Advice: Laxo admits that going into her gap year was “one of the scariest things [she] has ever done.” Watching her friends go off to college was especially difficult, but she emphasized that initial feelings of self-doubt and fear fade – and can now confidently assert that “you will never regret your gap year.”
Ron Oppenheimer ’16
Experience: Ron Oppenheimer is currently in his second year of a Canadian circus program! Having trained at circus schools in the Bay Area, he knew that he did not want to let go of his dream of working in the Circus professionally. He applied both to MIT and to the very competitive École nationale de cirque in Montreal during his senior year. After getting into both programs, Oppenheimer asked MIT for leave to take a gap year. He then flew to Canada, rented a small apartment, and got to work: he has circus classes from 8 a.m. to 8 p.m. most days, with topics ranging from juggling to acrobatics, dancing to acting. Outside of class, he’s getting to know the circus industry, meeting a variety of professionals within the field and getting to know the career path. Having thoroughly enjoyed his one-and-a-half years thus far, he can “already imagine [him]self touring the world and working with a professional circus company” – and is thrilled to be continuing on the career path he so loves.
Advice: While Oppenheimer’s gap year was not spontaneous in the least, he emphasized the spontaneity of gap years themselves – asking “why not?,” and arguing that “if you have something you’ve always wanted to do and wanted to try, why not try it now?” Oppenheimer also emphasized the affordability of not only his own gap year but gap years in general, noting that his apartment and circus training in Canada cost less than the sum total cost of a single year of high school extracurriculars.
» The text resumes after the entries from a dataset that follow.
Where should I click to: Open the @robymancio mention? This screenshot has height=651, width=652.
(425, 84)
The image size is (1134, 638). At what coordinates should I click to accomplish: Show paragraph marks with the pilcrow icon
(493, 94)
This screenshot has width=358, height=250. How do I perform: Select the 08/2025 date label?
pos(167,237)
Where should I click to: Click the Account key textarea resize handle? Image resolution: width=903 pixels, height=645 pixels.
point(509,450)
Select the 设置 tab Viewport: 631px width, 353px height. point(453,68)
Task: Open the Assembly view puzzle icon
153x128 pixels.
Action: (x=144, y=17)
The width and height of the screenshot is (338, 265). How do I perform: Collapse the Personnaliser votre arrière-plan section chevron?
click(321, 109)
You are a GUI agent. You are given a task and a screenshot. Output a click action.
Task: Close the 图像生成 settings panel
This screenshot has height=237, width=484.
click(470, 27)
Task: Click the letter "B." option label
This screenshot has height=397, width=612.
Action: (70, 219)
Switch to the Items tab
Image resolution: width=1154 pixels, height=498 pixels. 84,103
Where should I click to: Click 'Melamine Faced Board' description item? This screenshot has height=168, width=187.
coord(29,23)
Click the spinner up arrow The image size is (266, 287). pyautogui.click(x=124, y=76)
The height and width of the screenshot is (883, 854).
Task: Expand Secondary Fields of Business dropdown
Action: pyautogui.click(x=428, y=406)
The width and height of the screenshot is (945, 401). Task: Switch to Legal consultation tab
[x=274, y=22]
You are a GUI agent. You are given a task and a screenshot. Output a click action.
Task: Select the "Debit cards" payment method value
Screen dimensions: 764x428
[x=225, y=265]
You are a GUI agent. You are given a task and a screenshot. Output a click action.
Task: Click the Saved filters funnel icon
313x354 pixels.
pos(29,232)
Working over the summer, he’s been able to contribute to tuition – and the Canadian school is far cheaper than any such American counterpart.
Resources for a Gap Year
USA Gap Year Fairs: Each event showcases a multitude of gap year programs, and includes college counselors and gap year experts, USA Gap Year Fairs is a go-to for gap year information. Their upcoming gap year fair will be on March 4 at the Jewish Community High School of the Bay.
Hostelworld: Hostelworld is perhaps the most comprehensive listing of global youth hostels to date. With over 35,000 listed properties in 170 countries, it’s a website most travelers couldn’t live without.
Work Away: Workaway.info is a site for international cultural exchange, in which hosts from around the world post job opportunities for Workawayers. Jobs last anywhere from a few days to a few months, and everywhere in between.